• **Task statement**
In the listing below, reproduce word for word the stretch from the line containing "Given: Open Photoshop" through the line containing "click(149, 130)", with both of those lines included.

• **Source records**
━━━━
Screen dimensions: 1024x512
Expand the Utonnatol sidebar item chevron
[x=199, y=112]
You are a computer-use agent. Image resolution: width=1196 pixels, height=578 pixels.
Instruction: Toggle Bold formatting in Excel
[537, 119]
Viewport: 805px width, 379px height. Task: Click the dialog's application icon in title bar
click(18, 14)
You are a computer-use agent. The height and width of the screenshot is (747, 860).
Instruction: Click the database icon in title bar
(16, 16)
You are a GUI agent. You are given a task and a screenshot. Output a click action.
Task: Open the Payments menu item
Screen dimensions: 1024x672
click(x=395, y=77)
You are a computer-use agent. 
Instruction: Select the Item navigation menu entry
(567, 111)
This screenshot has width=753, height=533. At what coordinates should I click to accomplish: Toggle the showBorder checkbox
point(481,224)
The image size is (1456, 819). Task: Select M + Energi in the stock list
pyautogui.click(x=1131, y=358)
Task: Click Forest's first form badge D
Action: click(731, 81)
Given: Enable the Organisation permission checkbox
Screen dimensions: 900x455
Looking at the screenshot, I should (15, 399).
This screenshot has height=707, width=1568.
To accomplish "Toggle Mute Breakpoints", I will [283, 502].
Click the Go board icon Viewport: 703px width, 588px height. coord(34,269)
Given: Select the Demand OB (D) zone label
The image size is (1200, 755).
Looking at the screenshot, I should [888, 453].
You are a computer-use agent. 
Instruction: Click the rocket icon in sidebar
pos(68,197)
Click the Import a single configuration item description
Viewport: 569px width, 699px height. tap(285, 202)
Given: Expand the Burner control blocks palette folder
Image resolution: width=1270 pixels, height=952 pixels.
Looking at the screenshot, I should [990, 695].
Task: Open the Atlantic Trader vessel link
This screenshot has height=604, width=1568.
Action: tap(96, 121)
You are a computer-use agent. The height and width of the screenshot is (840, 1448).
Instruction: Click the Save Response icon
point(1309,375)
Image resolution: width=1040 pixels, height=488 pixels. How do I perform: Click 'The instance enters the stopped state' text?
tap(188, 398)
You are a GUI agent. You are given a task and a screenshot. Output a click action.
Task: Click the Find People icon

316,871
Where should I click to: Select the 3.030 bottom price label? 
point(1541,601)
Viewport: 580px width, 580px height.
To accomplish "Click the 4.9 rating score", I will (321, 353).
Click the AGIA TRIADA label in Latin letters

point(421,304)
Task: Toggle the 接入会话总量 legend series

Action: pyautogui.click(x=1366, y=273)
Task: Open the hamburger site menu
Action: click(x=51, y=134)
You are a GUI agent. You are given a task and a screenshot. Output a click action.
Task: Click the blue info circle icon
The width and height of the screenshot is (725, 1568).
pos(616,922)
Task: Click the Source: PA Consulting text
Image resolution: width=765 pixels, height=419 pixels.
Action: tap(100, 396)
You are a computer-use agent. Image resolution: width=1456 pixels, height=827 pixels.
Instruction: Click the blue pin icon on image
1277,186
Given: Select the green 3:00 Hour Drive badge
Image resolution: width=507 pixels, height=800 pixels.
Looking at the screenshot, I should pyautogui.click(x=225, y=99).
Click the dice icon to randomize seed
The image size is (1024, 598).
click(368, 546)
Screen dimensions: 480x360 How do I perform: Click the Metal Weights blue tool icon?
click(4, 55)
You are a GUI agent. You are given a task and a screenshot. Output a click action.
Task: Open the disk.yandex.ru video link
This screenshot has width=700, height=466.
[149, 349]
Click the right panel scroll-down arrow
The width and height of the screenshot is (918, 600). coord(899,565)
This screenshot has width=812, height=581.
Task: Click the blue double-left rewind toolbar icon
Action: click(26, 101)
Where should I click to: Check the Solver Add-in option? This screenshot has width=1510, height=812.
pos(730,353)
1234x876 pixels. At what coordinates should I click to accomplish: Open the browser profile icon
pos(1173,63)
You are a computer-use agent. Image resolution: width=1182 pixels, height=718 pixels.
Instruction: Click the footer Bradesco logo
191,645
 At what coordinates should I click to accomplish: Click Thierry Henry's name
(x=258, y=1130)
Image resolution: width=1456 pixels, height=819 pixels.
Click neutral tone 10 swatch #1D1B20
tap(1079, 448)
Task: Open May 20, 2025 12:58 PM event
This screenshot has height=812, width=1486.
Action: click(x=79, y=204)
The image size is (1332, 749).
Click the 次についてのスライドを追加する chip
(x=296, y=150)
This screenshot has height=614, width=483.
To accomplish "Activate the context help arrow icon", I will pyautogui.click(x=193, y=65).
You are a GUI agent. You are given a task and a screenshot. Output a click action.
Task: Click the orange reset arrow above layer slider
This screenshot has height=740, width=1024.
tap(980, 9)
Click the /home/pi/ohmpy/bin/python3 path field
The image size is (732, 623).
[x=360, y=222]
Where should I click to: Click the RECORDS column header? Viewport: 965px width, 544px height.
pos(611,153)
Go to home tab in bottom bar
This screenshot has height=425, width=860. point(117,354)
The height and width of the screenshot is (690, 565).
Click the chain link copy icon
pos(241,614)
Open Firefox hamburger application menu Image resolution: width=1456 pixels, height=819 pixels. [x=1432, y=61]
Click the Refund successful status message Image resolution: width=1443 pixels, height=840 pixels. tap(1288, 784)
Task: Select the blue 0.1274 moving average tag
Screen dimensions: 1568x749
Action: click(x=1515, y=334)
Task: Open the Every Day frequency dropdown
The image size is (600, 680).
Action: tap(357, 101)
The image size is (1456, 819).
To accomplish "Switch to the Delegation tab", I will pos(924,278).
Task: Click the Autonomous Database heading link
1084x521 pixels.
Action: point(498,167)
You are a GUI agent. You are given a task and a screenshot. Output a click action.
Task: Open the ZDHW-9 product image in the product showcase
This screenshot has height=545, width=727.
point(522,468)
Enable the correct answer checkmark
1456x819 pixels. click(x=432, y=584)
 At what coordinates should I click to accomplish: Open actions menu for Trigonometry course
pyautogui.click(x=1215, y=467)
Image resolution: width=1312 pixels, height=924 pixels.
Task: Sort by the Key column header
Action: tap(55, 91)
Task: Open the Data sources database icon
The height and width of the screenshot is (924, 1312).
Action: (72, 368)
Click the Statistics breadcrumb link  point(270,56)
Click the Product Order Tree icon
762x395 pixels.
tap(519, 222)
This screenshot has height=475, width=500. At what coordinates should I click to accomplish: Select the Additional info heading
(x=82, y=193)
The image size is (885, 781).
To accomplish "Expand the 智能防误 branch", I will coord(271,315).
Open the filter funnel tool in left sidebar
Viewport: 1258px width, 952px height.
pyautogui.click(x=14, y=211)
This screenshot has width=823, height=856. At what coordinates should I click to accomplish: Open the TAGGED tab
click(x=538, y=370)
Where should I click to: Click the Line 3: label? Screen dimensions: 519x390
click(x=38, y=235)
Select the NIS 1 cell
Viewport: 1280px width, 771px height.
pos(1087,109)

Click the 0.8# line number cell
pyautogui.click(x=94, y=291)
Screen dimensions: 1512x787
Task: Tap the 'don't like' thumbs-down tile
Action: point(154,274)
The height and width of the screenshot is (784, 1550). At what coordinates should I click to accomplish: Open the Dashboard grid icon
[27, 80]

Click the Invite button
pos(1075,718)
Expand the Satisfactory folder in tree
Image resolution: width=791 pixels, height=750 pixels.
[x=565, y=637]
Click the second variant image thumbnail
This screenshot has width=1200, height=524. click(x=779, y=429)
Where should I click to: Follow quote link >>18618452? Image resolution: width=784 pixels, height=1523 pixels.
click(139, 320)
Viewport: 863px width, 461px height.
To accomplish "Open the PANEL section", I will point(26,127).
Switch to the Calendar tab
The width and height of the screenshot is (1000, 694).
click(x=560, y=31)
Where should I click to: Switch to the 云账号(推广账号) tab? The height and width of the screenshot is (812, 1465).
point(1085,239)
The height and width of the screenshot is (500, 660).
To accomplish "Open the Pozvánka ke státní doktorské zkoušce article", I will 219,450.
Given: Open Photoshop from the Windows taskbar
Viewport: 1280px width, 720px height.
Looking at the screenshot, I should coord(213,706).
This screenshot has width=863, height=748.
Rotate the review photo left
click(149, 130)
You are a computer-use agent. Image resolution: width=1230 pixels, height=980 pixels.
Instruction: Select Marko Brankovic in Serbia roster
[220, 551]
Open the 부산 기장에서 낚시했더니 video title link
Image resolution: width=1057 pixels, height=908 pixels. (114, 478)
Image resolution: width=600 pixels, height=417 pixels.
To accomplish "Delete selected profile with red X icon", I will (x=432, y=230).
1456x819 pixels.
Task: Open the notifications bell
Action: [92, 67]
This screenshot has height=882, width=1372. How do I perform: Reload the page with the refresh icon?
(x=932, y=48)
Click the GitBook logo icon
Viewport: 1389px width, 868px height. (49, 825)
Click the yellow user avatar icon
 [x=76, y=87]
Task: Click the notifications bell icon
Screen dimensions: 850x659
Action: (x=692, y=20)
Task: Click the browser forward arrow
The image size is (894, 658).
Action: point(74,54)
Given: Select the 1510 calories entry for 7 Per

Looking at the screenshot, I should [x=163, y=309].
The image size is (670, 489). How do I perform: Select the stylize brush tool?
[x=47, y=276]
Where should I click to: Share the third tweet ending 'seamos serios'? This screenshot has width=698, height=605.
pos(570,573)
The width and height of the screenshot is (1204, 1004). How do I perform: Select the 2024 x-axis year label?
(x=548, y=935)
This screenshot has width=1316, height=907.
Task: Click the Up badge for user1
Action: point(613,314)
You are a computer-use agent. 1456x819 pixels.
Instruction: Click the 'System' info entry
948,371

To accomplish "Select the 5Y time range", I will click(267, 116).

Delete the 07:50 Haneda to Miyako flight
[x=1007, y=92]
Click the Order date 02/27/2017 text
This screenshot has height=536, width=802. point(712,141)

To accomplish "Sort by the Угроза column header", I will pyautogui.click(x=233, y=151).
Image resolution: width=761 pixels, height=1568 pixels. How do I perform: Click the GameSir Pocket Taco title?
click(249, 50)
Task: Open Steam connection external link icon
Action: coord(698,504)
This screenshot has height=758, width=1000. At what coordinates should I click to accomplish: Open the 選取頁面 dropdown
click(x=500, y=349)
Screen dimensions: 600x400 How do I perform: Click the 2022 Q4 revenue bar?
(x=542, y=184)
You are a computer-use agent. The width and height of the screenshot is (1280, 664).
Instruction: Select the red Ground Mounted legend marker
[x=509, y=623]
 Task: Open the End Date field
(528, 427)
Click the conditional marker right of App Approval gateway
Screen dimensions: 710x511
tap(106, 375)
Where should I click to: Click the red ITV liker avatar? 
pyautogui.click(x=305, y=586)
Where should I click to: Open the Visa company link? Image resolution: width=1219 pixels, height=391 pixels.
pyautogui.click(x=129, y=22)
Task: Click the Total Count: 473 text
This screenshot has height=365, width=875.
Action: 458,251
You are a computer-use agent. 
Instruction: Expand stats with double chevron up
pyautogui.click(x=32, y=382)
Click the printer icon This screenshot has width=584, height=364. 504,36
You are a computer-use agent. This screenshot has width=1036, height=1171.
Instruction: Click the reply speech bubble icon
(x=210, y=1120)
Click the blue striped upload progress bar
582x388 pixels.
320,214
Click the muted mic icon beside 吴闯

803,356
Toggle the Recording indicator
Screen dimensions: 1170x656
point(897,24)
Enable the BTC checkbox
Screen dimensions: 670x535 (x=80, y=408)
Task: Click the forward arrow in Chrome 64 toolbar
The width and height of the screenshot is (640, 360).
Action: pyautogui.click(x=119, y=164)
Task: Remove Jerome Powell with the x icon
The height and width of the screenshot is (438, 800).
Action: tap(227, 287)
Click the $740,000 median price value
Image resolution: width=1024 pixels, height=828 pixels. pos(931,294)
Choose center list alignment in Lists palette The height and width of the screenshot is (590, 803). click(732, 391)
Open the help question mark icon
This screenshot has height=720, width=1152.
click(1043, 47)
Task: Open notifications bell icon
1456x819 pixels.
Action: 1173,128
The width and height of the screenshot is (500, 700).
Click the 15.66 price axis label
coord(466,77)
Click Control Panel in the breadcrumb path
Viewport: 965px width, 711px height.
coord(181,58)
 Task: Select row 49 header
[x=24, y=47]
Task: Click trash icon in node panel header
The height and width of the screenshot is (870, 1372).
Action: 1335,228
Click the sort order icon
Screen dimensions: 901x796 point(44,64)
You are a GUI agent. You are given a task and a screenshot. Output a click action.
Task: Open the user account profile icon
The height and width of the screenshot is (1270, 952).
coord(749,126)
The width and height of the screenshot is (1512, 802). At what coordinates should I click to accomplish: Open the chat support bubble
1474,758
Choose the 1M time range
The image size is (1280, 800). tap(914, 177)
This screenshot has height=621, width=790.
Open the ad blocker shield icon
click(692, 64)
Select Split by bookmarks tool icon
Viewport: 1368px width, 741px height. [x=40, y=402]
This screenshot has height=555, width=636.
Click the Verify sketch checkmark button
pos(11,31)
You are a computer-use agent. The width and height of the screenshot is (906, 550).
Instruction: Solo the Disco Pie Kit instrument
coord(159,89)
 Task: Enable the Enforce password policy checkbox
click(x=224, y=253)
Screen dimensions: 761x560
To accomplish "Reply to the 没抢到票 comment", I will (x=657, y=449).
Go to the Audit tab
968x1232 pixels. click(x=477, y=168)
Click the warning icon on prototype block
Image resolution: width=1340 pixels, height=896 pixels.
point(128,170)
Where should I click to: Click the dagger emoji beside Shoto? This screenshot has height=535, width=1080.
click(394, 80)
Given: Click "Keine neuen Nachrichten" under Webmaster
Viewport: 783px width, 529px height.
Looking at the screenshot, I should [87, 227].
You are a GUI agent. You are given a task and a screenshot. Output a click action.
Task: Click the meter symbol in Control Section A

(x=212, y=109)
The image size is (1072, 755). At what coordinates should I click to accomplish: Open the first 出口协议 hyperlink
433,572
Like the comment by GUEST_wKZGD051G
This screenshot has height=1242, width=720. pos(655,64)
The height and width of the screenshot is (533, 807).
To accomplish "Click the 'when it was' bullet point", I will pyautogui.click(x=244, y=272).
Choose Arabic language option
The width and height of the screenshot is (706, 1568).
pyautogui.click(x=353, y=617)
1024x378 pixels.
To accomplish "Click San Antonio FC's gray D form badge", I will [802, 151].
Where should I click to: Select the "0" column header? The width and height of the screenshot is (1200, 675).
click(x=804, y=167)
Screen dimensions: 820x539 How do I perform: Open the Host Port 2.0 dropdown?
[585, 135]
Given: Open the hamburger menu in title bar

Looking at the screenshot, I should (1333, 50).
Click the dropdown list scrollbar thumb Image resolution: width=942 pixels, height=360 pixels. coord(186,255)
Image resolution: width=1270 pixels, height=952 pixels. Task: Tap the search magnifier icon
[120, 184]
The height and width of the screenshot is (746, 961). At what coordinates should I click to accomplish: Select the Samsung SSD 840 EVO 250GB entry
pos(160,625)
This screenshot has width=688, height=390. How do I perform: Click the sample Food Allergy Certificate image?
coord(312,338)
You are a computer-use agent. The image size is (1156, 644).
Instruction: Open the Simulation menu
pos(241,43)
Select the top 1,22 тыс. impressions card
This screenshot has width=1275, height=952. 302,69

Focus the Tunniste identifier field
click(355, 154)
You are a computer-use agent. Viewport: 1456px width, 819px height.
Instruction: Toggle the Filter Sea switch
━━━━
• **Result of this task**
Given: Open Photoshop from the Windows taskbar
Viewport: 1280px width, 720px height.
Looking at the screenshot, I should coord(213,706).
This screenshot has width=863, height=748.
Rotate the review photo left
click(149, 130)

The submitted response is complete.